山崎雅弘「分析・IS(「イスラム国」)」
 「七世紀の人間」対「二十一世紀の人間」の対峙って言い方には、疑問を覚えるな。「カルト」は、同時代の問題の最先端に出てくる存在だし。「復古」を唱えていても、彼らは道具も概念も、21世紀的なものを盛んに利用している。

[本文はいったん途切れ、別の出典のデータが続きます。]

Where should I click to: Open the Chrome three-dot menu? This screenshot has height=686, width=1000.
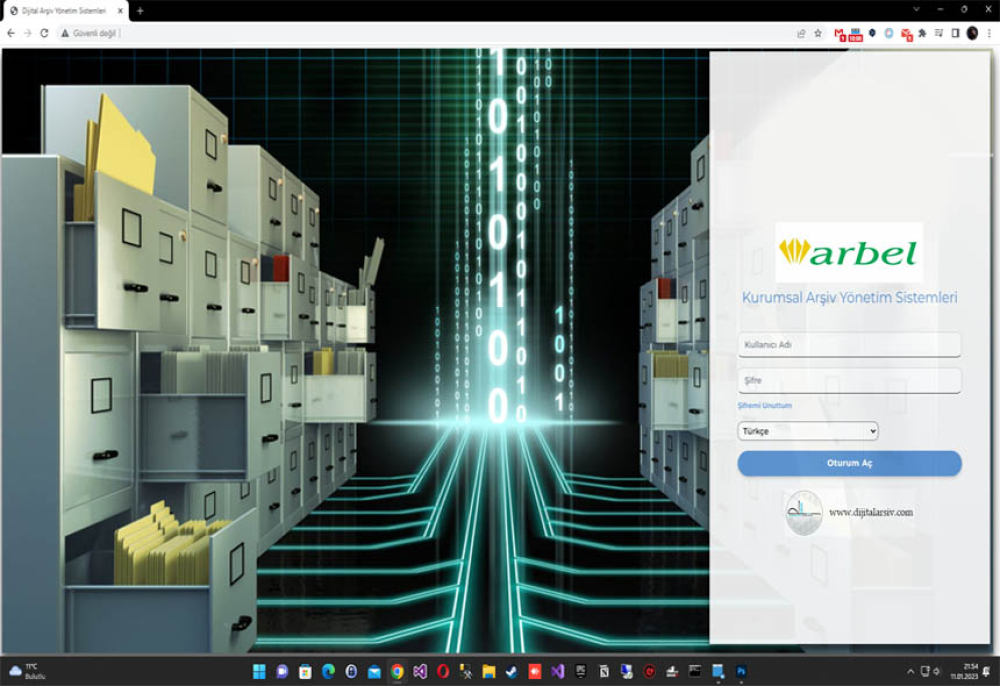pos(989,33)
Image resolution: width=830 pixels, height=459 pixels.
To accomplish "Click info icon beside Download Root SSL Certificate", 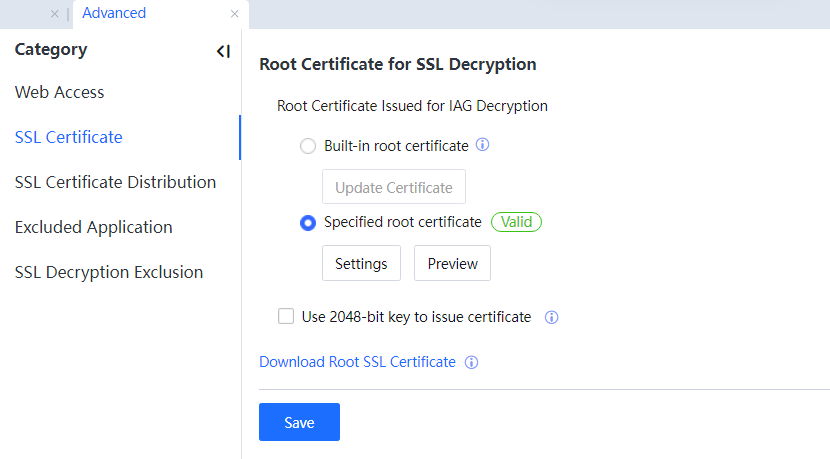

手塚正巳「海上自衛隊の誕生:第一話刀折れ矢尽き 夢は始まる」
 「海軍伝統の美風を後進に伝える」ねえ…
 組織防衛のために、無謀な戦争を承諾した組織が「美風」ですか。


宮永忠正「トリポリ戦争」
 アメリカが初めて戦った対外戦争。なんとなく、後のイメージと異なるけど、初期の合衆国にとって通商と海運は非常に重要だったんだよな。木材資源が豊富で、船を作りやすいというのは、相当な強みだったんだろうな。最初の戦争の制度に与える重要性とか、細かい戦いの話とか。